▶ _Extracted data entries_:
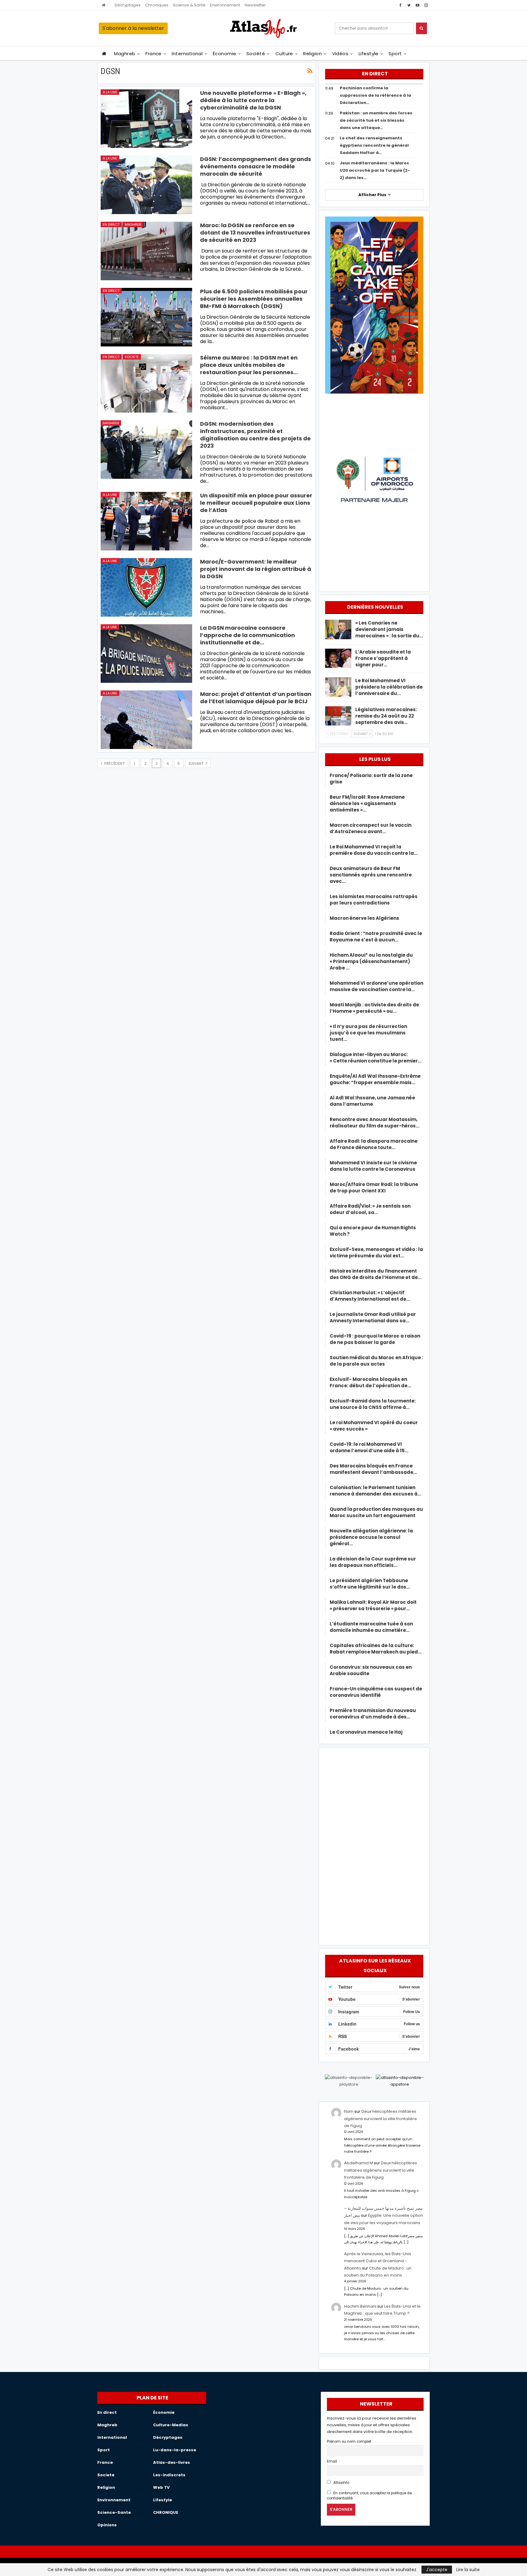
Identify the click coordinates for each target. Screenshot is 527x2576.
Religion (312, 53)
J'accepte (436, 2570)
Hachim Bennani (360, 2306)
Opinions (107, 2525)
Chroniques (156, 5)
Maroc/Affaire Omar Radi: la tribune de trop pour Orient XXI (374, 1187)
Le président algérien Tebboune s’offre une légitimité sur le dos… (370, 1583)
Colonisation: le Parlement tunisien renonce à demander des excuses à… (375, 1490)
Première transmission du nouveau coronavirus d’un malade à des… (373, 1713)
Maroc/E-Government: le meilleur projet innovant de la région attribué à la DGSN (255, 569)
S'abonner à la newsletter (133, 28)
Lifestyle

▶ _Required work_: Count the lines above that include the word "Maroc". Reply with that number alone.

▶ _Expected answer_: 2